- _Task description_
Nothing in the data should be left out or altered when it is retyped.
***
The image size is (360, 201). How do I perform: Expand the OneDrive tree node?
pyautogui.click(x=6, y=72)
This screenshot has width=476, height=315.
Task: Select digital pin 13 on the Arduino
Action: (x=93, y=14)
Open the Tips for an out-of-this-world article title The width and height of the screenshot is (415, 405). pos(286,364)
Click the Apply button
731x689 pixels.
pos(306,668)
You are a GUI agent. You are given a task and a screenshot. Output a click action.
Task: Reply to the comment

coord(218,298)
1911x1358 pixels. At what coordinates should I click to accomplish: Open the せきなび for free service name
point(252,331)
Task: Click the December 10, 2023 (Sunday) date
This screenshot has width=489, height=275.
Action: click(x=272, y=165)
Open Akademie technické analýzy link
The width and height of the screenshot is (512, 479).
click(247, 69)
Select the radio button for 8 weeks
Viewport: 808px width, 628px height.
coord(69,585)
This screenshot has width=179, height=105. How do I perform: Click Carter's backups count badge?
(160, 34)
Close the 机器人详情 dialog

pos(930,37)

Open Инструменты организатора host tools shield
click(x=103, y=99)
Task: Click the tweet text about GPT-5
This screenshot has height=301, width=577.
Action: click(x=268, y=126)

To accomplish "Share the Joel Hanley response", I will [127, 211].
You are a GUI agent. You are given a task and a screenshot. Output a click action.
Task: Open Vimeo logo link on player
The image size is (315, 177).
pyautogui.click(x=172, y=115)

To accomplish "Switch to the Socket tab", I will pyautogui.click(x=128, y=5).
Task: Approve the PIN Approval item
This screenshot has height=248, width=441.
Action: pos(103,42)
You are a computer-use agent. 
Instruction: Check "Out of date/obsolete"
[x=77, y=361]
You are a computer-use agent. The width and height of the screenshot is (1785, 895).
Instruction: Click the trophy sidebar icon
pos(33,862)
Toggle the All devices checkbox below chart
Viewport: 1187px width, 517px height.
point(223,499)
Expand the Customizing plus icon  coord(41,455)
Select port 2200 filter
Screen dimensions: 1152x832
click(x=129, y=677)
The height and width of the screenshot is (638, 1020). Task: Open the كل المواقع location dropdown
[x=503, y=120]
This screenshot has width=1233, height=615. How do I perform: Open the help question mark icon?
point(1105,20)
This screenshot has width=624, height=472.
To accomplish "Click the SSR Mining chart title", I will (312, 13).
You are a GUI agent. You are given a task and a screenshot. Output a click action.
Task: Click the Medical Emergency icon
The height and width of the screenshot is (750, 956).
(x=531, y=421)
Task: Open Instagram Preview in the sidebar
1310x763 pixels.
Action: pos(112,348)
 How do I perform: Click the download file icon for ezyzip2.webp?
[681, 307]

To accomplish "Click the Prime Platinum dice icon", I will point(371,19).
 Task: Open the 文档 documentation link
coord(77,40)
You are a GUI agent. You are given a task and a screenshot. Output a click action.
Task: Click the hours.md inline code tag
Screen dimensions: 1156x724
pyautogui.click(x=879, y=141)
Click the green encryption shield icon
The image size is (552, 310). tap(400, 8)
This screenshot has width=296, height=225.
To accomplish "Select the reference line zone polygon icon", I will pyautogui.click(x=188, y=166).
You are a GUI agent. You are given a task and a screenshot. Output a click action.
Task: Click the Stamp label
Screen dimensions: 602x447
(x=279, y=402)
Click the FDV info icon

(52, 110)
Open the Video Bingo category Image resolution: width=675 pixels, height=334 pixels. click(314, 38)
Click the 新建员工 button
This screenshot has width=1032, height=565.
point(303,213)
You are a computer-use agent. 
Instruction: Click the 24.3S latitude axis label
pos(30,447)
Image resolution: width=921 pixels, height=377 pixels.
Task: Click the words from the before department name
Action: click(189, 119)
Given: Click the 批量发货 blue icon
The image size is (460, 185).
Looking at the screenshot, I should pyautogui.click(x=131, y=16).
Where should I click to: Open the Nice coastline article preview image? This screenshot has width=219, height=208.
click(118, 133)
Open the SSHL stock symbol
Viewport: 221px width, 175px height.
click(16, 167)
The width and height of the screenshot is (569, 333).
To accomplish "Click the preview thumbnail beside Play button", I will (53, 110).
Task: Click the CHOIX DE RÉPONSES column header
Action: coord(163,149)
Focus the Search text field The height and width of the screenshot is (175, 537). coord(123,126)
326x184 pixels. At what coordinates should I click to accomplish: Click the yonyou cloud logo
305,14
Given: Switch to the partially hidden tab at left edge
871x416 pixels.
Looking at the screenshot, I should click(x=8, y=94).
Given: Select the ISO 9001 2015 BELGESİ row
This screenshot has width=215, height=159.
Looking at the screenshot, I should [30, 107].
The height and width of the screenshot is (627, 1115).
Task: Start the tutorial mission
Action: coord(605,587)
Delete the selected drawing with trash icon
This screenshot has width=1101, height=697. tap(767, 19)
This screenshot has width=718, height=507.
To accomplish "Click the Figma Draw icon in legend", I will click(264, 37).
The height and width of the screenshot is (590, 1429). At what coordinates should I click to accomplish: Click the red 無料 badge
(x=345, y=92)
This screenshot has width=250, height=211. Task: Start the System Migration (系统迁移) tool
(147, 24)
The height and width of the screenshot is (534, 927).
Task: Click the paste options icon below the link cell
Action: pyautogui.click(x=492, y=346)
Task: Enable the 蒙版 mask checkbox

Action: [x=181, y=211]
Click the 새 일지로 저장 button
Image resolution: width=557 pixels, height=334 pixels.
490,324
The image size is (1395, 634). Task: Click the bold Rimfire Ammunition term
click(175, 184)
***
- _Answer for the task_
The image size is (360, 201). How do I perform: Expand the OneDrive tree node?
pyautogui.click(x=6, y=72)
This screenshot has width=476, height=315.
Task: Select digital pin 13 on the Arduino
Action: (x=93, y=14)
Open the Tips for an out-of-this-world article title The width and height of the screenshot is (415, 405). pos(286,364)
Click the Apply button
731x689 pixels.
pos(306,668)
You are a GUI agent. You are given a task and a screenshot. Output a click action.
Task: Reply to the comment

coord(218,298)
1911x1358 pixels. At what coordinates should I click to accomplish: Open the せきなび for free service name
point(252,331)
Task: Click the December 10, 2023 (Sunday) date
This screenshot has width=489, height=275.
Action: click(x=272, y=165)
Open Akademie technické analýzy link
The width and height of the screenshot is (512, 479).
click(247, 69)
Select the radio button for 8 weeks
Viewport: 808px width, 628px height.
coord(69,585)
This screenshot has width=179, height=105. How do I perform: Click Carter's backups count badge?
(160, 34)
Close the 机器人详情 dialog

pos(930,37)

Open Инструменты организатора host tools shield
click(x=103, y=99)
Task: Click the tweet text about GPT-5
This screenshot has height=301, width=577.
Action: click(x=268, y=126)

To accomplish "Share the Joel Hanley response", I will [127, 211].
You are a GUI agent. You are given a task and a screenshot. Output a click action.
Task: Open Vimeo logo link on player
The image size is (315, 177).
pyautogui.click(x=172, y=115)

To accomplish "Switch to the Socket tab", I will pyautogui.click(x=128, y=5).
Task: Approve the PIN Approval item
This screenshot has height=248, width=441.
Action: pos(103,42)
You are a computer-use agent. 
Instruction: Check "Out of date/obsolete"
[x=77, y=361]
You are a computer-use agent. The width and height of the screenshot is (1785, 895).
Instruction: Click the trophy sidebar icon
pos(33,862)
Toggle the All devices checkbox below chart
Viewport: 1187px width, 517px height.
point(223,499)
Expand the Customizing plus icon  coord(41,455)
Select port 2200 filter
Screen dimensions: 1152x832
click(x=129, y=677)
The height and width of the screenshot is (638, 1020). Task: Open the كل المواقع location dropdown
[x=503, y=120]
This screenshot has width=1233, height=615. How do I perform: Open the help question mark icon?
point(1105,20)
This screenshot has width=624, height=472.
To accomplish "Click the SSR Mining chart title", I will (312, 13).
You are a GUI agent. You are given a task and a screenshot. Output a click action.
Task: Click the Medical Emergency icon
The height and width of the screenshot is (750, 956).
(x=531, y=421)
Task: Open Instagram Preview in the sidebar
1310x763 pixels.
Action: pos(112,348)
 How do I perform: Click the download file icon for ezyzip2.webp?
[681, 307]

To accomplish "Click the Prime Platinum dice icon", I will point(371,19).
 Task: Open the 文档 documentation link
coord(77,40)
You are a GUI agent. You are given a task and a screenshot. Output a click action.
Task: Click the hours.md inline code tag
Screen dimensions: 1156x724
pyautogui.click(x=879, y=141)
Click the green encryption shield icon
The image size is (552, 310). tap(400, 8)
This screenshot has width=296, height=225.
To accomplish "Select the reference line zone polygon icon", I will pyautogui.click(x=188, y=166).
You are a GUI agent. You are given a task and a screenshot. Output a click action.
Task: Click the Stamp label
Screen dimensions: 602x447
(x=279, y=402)
Click the FDV info icon

(52, 110)
Open the Video Bingo category Image resolution: width=675 pixels, height=334 pixels. click(314, 38)
Click the 新建员工 button
This screenshot has width=1032, height=565.
point(303,213)
You are a computer-use agent. 
Instruction: Click the 24.3S latitude axis label
pos(30,447)
Image resolution: width=921 pixels, height=377 pixels.
Task: Click the words from the before department name
Action: click(189, 119)
Given: Click the 批量发货 blue icon
The image size is (460, 185).
Looking at the screenshot, I should pyautogui.click(x=131, y=16).
Where should I click to: Open the Nice coastline article preview image? This screenshot has width=219, height=208.
click(118, 133)
Open the SSHL stock symbol
Viewport: 221px width, 175px height.
click(16, 167)
The width and height of the screenshot is (569, 333).
To accomplish "Click the preview thumbnail beside Play button", I will (53, 110).
Task: Click the CHOIX DE RÉPONSES column header
Action: coord(163,149)
Focus the Search text field The height and width of the screenshot is (175, 537). coord(123,126)
326x184 pixels. At what coordinates should I click to accomplish: Click the yonyou cloud logo
305,14
Given: Switch to the partially hidden tab at left edge
871x416 pixels.
Looking at the screenshot, I should click(x=8, y=94).
Given: Select the ISO 9001 2015 BELGESİ row
This screenshot has width=215, height=159.
Looking at the screenshot, I should [30, 107].
The height and width of the screenshot is (627, 1115).
Task: Start the tutorial mission
Action: coord(605,587)
Delete the selected drawing with trash icon
This screenshot has width=1101, height=697. tap(767, 19)
This screenshot has width=718, height=507.
To accomplish "Click the Figma Draw icon in legend", I will click(264, 37).
The height and width of the screenshot is (590, 1429). At what coordinates should I click to accomplish: Click the red 無料 badge
(x=345, y=92)
This screenshot has width=250, height=211. Task: Start the System Migration (系统迁移) tool
(147, 24)
The height and width of the screenshot is (534, 927).
Task: Click the paste options icon below the link cell
Action: pyautogui.click(x=492, y=346)
Task: Enable the 蒙版 mask checkbox

Action: [x=181, y=211]
Click the 새 일지로 저장 button
Image resolution: width=557 pixels, height=334 pixels.
490,324
The image size is (1395, 634). Task: Click the bold Rimfire Ammunition term
click(175, 184)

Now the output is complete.